Data collection is the process of gathering and measuring information on variables of interest, in an established systematic fashion that enables one to answer stated research questions, test hypotheses, and evaluate outcomes. The data collection component of research is common to all fields of study including physical and social sciences, humanities, business, etc. While methods vary by discipline, the emphasis on ensuring accurate and honest collection remains the same.

The importance of ensuring accurate and appropriate data collection


Regardless of the field of study or preference for defining data (quantitative, qualitative), accurate data collection is essential to maintaining the integrity of research.
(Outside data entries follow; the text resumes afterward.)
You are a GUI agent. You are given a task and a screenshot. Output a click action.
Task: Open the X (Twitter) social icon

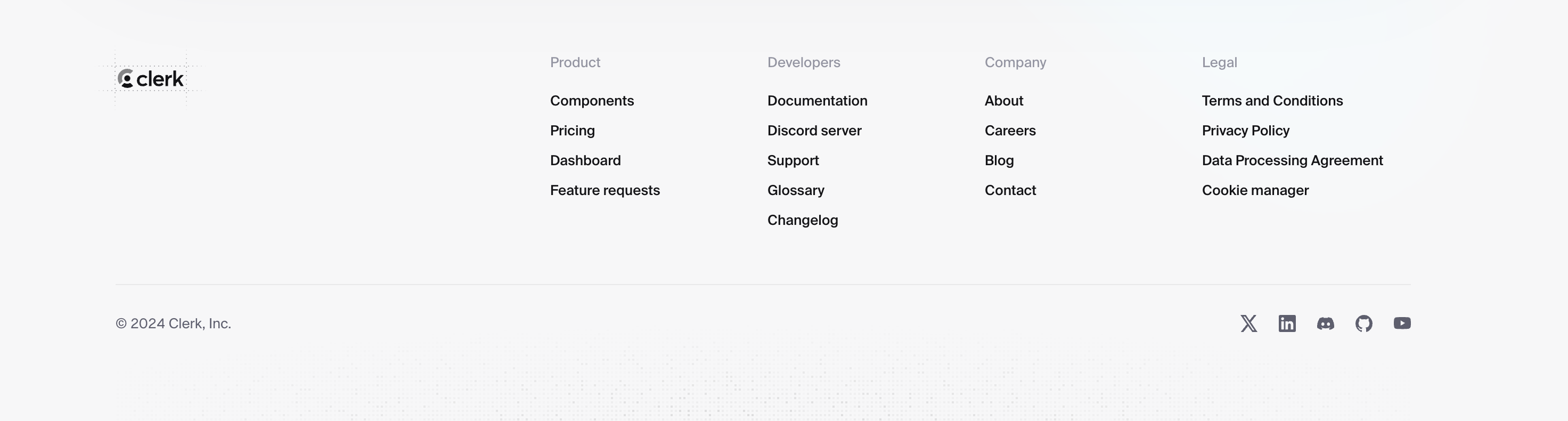(x=1248, y=323)
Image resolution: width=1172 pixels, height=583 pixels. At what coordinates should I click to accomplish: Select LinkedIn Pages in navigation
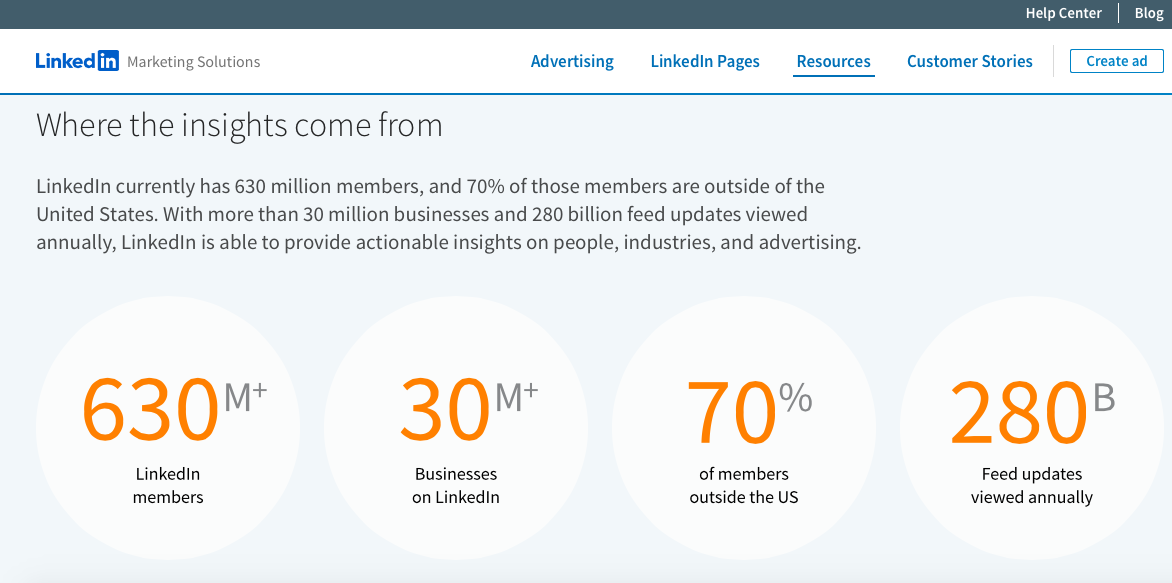pyautogui.click(x=705, y=61)

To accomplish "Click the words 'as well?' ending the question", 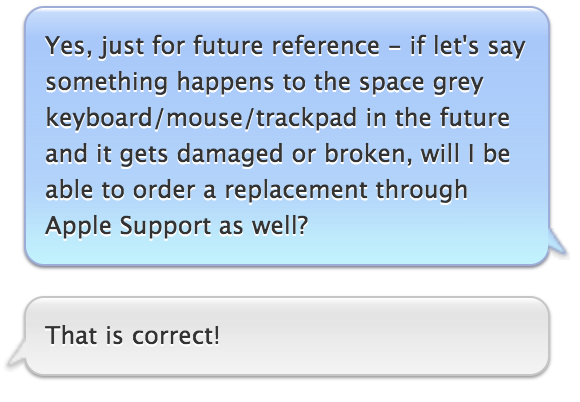I will click(x=263, y=226).
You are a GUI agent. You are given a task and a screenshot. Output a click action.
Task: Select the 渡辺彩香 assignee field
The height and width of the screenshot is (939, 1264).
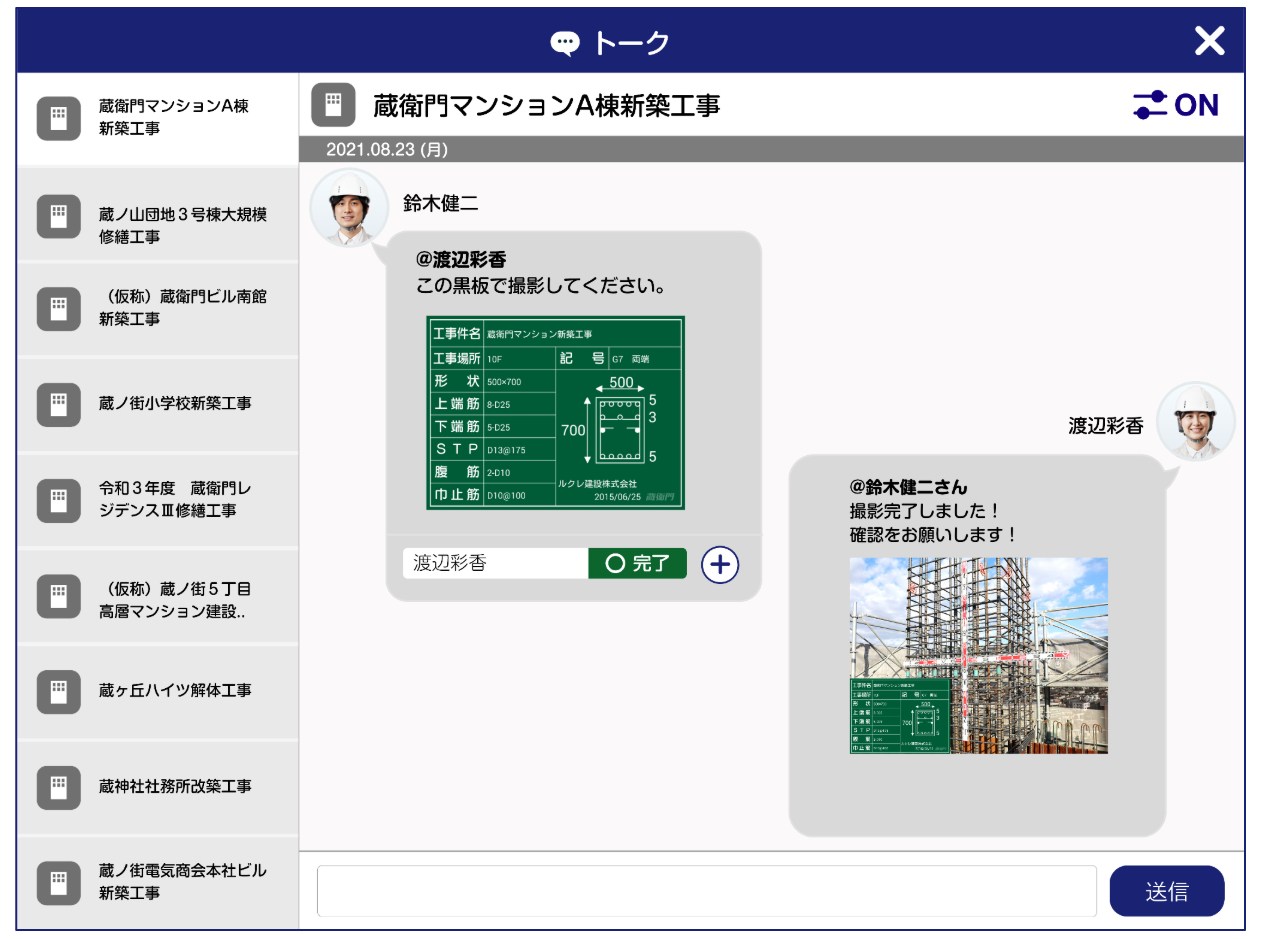495,564
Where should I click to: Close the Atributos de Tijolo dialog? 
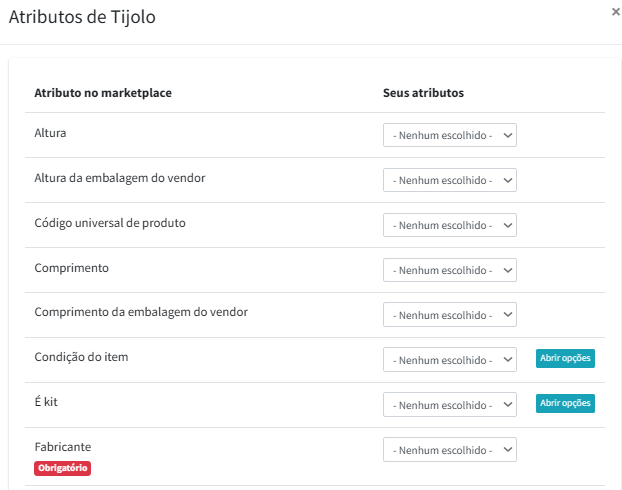coord(615,11)
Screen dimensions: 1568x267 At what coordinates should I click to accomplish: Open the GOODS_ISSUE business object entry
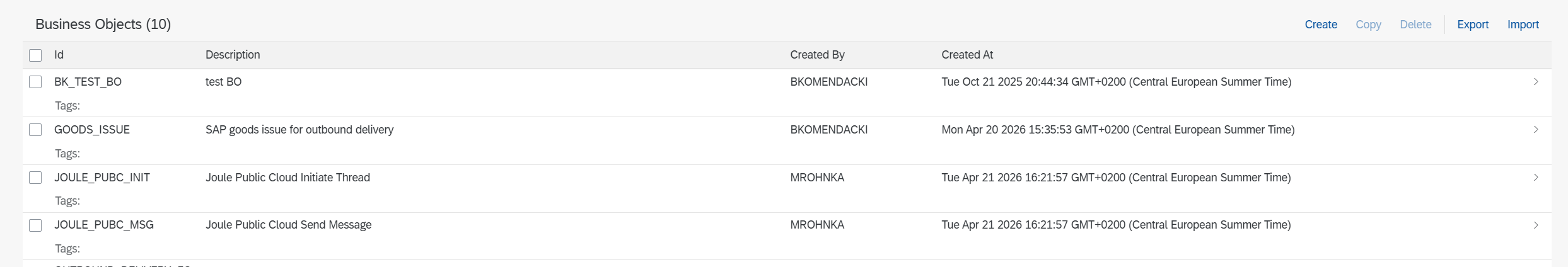point(92,130)
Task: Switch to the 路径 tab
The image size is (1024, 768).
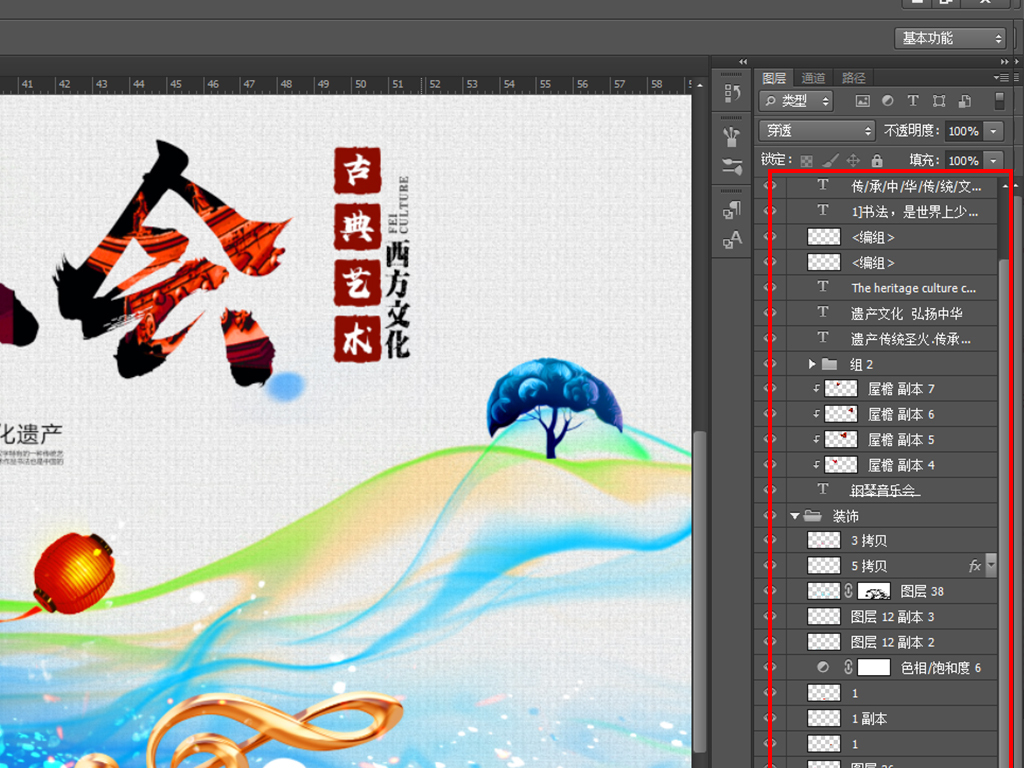Action: (x=853, y=78)
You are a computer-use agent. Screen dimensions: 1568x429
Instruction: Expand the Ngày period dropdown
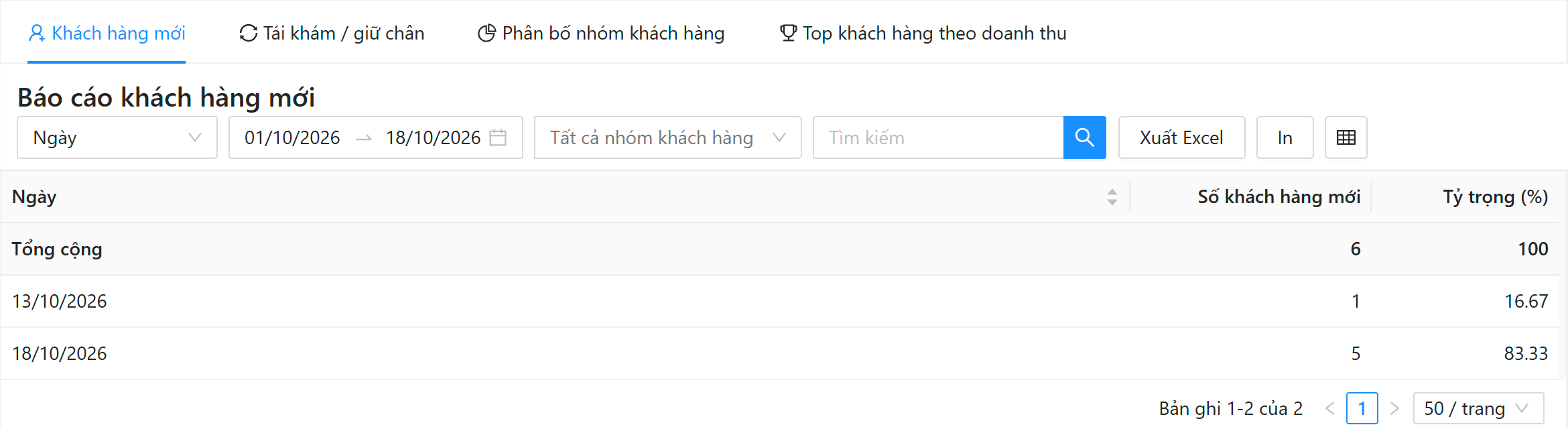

Both the selection of appropriate data collection instruments (existing, modified, or newly developed) and clearly delineated instructions for their correct use reduce the likelihood of errors occurring.

Consequences from improperly collected data include

  • inability to answer research questions accurately
  • inability to repeat and validate the study
  • distorted findings resulting in wasted resources
  • misleading other researchers to pursue fruitless avenues of investigation
  • compromising decisions for public policy
  • causing harm to human participants and animal subjects

While the degree of impact from faulty data collection may vary by discipline and the nature of investigation, there is the potential to cause disproportionate harm when these research results are used to support public policy recommendations.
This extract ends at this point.